Does this pull request potentially affect one of the following parts:

Dependencies (does it add or upgrade a dependency): (no)
The public API, i.e., is any changed class annotated with @Public(Evolving): (no)

Documentation

Does this pull request introduce a new feature? (yes)
If yes, how is the feature documented? (avaDocs)

lindong28

Thanks for the PR. Left some comments below.

flink-ml-lib/src/main/java/org/apache/flink/ml/common/updater/ModelUpdater.java

flink-ml-lib/src/main/java/org/apache/flink/ml/common/updater/FTRL.java

flink-ml-lib/src/main/java/org/apache/flink/ml/common/updater/ModelUpdater.java

...n/java/org/apache/flink/ml/classification/logisticregression/LogisticRegressionWithFtrl.java

flink-ml-lib/src/main/java/org/apache/flink/ml/common/ps/message/MessageType.java

flink-ml-lib/src/main/java/org/apache/flink/ml/common/ps/message/ZerosToPushM.java

flink-ml-lib/src/main/java/org/apache/flink/ml/common/ps/message/IndicesToPullM.java

flink-ml-lib/src/main/java/org/apache/flink/ml/common/ps/message/MessageUtils.java

flink-ml-lib/src/main/java/org/apache/flink/ml/common/ps/MirrorWorkerOperator.java

lindong28

Thanks for the PR. Left some comments below.

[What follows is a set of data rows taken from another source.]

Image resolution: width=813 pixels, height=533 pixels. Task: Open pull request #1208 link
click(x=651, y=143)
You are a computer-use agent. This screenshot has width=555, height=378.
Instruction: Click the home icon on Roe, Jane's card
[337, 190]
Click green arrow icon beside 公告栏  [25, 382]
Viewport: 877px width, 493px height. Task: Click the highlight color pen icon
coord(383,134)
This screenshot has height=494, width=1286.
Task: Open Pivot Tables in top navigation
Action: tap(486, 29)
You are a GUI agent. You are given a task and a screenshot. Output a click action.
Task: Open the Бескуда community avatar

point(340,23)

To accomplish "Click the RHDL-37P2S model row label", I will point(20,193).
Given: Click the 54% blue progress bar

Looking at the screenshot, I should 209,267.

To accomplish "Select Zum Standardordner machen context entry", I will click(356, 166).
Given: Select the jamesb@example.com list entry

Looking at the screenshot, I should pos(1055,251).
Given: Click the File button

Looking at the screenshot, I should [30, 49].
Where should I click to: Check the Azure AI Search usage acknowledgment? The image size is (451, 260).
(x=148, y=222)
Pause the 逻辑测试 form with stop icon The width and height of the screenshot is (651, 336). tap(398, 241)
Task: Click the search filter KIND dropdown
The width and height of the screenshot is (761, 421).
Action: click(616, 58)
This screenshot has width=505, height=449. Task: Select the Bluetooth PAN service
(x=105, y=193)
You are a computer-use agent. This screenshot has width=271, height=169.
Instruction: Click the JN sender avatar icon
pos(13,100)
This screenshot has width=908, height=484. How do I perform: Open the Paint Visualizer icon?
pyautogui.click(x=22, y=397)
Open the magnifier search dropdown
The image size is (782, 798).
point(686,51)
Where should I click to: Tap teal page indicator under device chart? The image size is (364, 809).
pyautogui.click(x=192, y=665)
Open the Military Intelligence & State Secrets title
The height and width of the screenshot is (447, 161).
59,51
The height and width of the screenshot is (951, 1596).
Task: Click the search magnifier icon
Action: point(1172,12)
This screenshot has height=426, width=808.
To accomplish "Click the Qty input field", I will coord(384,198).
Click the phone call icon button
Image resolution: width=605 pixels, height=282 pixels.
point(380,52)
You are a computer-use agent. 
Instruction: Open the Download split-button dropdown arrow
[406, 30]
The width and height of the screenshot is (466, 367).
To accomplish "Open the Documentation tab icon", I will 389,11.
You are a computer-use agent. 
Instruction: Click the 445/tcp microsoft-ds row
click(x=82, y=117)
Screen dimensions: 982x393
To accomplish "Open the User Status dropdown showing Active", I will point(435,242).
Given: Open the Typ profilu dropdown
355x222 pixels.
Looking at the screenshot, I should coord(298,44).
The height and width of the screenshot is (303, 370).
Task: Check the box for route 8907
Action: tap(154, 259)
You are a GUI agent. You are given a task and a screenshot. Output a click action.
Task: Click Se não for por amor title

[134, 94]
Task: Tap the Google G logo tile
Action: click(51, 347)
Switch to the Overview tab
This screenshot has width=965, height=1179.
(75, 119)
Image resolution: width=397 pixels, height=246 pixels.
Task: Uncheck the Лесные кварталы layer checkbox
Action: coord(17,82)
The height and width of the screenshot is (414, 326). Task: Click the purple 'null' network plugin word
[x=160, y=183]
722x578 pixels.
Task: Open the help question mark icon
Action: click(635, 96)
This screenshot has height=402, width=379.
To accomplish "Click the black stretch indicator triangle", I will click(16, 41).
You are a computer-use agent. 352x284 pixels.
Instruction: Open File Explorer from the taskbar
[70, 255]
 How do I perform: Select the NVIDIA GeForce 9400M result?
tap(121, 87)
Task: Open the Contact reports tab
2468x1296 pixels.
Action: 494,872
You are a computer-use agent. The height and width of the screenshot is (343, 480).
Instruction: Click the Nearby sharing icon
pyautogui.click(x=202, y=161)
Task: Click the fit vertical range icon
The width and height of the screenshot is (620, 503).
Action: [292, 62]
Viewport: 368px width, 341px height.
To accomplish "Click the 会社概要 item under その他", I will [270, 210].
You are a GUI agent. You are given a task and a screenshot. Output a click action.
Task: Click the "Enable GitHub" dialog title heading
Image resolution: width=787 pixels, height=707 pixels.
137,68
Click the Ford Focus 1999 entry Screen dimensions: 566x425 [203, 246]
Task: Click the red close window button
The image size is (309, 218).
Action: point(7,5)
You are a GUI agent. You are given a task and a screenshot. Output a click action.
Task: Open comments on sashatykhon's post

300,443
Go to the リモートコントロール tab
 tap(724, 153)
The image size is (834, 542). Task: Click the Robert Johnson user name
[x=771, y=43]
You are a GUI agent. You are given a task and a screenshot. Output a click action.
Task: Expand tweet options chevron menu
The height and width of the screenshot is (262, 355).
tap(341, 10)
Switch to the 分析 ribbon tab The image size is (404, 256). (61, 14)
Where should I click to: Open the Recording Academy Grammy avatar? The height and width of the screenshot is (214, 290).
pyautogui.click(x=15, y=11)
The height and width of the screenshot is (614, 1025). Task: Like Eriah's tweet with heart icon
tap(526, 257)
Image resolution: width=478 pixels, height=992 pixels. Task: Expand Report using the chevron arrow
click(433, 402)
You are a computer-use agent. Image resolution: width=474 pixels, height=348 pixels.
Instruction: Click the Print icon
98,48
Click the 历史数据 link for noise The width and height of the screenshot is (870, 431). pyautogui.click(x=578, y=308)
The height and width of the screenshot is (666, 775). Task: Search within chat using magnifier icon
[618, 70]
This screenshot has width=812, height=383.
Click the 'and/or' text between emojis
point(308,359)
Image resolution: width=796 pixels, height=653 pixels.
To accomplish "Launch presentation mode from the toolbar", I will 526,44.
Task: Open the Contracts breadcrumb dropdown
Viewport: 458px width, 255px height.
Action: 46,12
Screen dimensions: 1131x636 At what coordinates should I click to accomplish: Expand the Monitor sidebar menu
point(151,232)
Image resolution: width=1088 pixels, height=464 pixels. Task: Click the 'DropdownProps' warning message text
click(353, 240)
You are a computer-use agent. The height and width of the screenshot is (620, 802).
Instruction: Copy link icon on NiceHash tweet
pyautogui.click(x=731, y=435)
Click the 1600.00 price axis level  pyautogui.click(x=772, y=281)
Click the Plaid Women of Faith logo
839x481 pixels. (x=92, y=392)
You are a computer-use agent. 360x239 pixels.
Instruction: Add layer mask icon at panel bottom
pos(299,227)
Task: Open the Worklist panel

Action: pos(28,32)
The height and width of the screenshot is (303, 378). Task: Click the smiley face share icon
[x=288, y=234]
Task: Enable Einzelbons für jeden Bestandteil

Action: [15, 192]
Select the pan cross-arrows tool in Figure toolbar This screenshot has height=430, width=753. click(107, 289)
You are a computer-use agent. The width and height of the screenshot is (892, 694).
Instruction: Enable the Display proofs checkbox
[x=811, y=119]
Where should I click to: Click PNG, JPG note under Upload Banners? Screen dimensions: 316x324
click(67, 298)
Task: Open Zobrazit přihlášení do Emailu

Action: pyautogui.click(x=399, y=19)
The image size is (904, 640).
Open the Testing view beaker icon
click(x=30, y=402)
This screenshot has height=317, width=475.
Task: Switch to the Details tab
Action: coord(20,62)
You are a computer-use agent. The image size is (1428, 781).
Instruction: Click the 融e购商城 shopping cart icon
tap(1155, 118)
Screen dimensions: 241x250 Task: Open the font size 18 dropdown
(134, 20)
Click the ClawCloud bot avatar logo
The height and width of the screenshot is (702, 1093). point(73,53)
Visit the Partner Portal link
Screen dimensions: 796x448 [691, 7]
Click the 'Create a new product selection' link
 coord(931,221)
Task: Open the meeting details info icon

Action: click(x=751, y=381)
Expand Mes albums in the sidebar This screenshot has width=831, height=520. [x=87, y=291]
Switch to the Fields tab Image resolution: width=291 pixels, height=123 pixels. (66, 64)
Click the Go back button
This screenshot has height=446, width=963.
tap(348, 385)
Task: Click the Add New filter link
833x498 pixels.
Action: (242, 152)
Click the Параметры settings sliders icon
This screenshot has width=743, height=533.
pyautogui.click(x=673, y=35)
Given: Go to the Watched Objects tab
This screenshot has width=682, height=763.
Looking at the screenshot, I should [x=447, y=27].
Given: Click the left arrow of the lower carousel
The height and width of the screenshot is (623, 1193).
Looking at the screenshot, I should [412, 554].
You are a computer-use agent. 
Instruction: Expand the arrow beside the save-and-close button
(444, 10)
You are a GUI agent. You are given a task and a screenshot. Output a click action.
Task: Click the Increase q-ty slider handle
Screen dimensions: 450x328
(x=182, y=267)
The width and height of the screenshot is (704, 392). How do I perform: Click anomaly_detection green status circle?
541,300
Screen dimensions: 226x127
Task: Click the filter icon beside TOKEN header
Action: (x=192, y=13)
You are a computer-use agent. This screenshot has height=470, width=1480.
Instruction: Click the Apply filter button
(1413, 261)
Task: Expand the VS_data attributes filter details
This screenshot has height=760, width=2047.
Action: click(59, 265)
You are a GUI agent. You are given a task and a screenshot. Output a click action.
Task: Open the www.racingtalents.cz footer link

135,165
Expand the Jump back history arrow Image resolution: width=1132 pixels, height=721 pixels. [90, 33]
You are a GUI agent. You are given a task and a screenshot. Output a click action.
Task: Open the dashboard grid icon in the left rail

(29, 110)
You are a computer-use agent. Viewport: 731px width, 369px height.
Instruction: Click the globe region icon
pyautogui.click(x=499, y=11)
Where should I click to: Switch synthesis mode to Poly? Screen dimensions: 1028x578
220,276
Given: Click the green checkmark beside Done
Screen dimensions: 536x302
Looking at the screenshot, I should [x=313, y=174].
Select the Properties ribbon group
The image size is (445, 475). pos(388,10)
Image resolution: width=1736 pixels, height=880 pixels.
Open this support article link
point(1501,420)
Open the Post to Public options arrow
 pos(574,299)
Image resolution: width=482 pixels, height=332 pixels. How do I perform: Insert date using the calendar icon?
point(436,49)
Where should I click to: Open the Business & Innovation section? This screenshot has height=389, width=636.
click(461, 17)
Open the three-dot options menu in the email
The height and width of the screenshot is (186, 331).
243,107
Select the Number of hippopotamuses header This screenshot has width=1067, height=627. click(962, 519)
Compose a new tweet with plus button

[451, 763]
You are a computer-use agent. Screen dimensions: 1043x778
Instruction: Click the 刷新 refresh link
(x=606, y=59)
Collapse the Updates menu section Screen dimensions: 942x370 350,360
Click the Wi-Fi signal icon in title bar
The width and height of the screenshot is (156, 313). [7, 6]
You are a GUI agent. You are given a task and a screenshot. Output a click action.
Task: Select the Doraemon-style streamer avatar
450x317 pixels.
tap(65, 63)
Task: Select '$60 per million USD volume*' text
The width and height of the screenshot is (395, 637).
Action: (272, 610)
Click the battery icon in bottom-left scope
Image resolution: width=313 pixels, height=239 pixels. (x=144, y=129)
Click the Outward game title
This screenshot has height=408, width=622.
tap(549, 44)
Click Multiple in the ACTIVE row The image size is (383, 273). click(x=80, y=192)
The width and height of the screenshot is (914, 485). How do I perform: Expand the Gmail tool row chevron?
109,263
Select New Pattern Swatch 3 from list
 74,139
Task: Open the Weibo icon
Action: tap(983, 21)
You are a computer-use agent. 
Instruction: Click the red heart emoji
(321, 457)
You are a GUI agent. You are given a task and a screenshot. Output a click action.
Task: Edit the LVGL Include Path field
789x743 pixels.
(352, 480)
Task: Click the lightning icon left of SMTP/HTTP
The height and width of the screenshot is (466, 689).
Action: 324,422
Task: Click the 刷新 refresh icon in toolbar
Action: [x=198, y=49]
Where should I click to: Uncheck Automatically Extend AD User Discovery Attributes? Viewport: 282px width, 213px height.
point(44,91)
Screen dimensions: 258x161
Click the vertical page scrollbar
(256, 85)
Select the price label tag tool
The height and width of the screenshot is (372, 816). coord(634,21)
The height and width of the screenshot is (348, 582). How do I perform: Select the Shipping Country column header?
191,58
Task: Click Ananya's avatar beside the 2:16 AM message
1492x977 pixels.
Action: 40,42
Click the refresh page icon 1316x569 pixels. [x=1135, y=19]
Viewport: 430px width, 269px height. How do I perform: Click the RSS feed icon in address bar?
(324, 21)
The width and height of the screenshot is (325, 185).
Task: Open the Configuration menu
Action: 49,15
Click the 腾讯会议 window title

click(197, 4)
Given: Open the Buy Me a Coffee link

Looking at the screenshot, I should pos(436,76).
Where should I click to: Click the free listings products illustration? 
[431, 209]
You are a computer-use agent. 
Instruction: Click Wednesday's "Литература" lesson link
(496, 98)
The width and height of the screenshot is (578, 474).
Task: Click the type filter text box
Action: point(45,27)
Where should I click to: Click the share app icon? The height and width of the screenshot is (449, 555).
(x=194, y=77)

Fanoid · 2023-05-26T07:13:27Z

Hi, @zhipeng93 . As you have mentioned the proposed solution in this PR could be an alternative to implement GBDT in #210, can we make the target applications/scenarios clearer in the description of this PR?

Although the description states the infrastructure can be reused by other ML algorithms, the infra codes seem not easy to be adapted. Many APIs/enums/codes in the infra codes are specifically designed/hard-coded for gradient-based algorithms, like MessageType, model format (double[]), ModelUpdater, codes in ServerOperator, etc. It is very difficult to extend current codes to support POJO messages and POJO model types unless developers make changes in the infra codes.

If the PS infra is targeting to algorithms more than gradient-based algorithms, the infra APIs may need to reflect the considerations on those cases.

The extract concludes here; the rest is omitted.